Die so gesammelten Daten sollen per App zunächst an das Fachpersonal der Kasse versendet werden. Besteht medizinische Notwendigkeit, leiten die Experten anschließend eine Online-Sprechstunde in die Wege. Kritiker bemängeln an dem neuen Konzept, dass Patienten entsprechende Untersuchungen lediglich laienhaft durchführen können und weisen außerdem auf Datenschutzbedenken hin. Nichtsdestotrotz bewegen sich deutsche Krankenkassen mittlerweile in ähnliche Richtungen wie Swica.
Arzt-Patienten-Kommunikation bleibt unersetzlich
Trotz der zahlreichen Möglichkeiten der Telemedizin werden entsprechende Maßnahmen die direkte Arzt-Patienten-Kommunikation in Deutschland wahrscheinlich auch in Zukunft nicht komplett ersetzen.
Vielmehr wird man sie Experten zufolge als Ergänzung nutzen, um eine Kommunikation auch dort zu ermöglichen, wo sie andernfalls entfallen würde. Mediziner betreuen dadurch in Zukunft eine größere Patientenschaft und sparen hierbei zur selben Zeit Geld sowie Aufwand ein. Für Patienten sind neben einer besseren Versorgungslage vor allem Verbesserungen der Lebensqualität zu erwarten, so insbesondere durch die bequeme Beratung und Überwachung in den eigenen vier Wänden.
Die durch den demografischen Wandel bedingte Nachfragesteigerung im Hinblick auf Beratungs- und Versorgungsmöglichkeiten wird durch die Telemedizin der Zukunft zumindest besser bewältigbar. Außerdem bietet die Telemedizin für Spezialbereiche wie die Raumfahrt neue Möglichkeiten. Die ISS beispielsweise nutzt telemedizinische Diagnostik- und Behandlungsverfahren längst für Astronauten. Bei ärztlichen Notfällen im All lässt sich so das Risiko für schwere Komplikationen verringern.
Insbesondere, wenn die Astronauten vorab Schulungen erhalten haben. Nicht nur im Raumfahrtbereich werden in Zukunft entsprechende Schulungen eine Rolle spielen: Damit Patienten bald alle Vorzüge telemedizinischer Möglichkeiten auskosten können, profitieren auch sie von medizinischen Grundkenntnissen.

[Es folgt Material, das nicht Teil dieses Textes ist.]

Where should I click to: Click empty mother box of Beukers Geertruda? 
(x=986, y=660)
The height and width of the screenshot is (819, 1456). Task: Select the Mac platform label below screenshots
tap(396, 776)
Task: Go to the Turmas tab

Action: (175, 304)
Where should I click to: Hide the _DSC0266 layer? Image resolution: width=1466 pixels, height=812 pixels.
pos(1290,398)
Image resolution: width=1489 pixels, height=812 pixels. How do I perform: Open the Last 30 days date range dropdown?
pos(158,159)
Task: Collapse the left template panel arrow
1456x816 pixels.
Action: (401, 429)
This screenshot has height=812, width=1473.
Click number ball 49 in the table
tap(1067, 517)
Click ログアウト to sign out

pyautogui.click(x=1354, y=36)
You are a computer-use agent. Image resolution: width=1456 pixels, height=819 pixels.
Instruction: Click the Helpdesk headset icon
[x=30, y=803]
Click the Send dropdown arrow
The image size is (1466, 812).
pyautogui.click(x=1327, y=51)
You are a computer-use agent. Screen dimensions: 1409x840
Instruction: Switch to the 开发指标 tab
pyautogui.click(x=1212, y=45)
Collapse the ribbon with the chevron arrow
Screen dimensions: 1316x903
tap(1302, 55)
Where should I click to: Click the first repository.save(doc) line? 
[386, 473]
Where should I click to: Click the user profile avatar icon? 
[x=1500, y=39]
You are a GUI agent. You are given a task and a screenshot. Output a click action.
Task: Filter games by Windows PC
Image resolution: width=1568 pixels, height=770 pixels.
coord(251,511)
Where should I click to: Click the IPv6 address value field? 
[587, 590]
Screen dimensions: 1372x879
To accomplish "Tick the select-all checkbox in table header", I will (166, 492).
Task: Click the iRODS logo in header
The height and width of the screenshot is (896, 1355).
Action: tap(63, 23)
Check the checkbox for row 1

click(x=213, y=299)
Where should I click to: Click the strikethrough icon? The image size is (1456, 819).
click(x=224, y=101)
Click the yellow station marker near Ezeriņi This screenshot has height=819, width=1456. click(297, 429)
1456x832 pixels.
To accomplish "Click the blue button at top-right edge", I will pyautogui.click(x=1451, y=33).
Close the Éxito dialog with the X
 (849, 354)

Dadurch könnten sie die Rolle des Laien in Zukunft verlassen und wären selbst stärker in ihre Diagnose und Behandlung eingebunden. Je besser der Einzelne medizinische Zusammenhänge kennt, desto angemessener ist die Entscheidung für eine Fernbehandlung. Hierdurch könnte sich für überlastete Ärzte die Lage entspannen. Nur bei echtem Bedarf müssten sie ihre kostbare Zeit noch in Einzelsprechstunden investieren.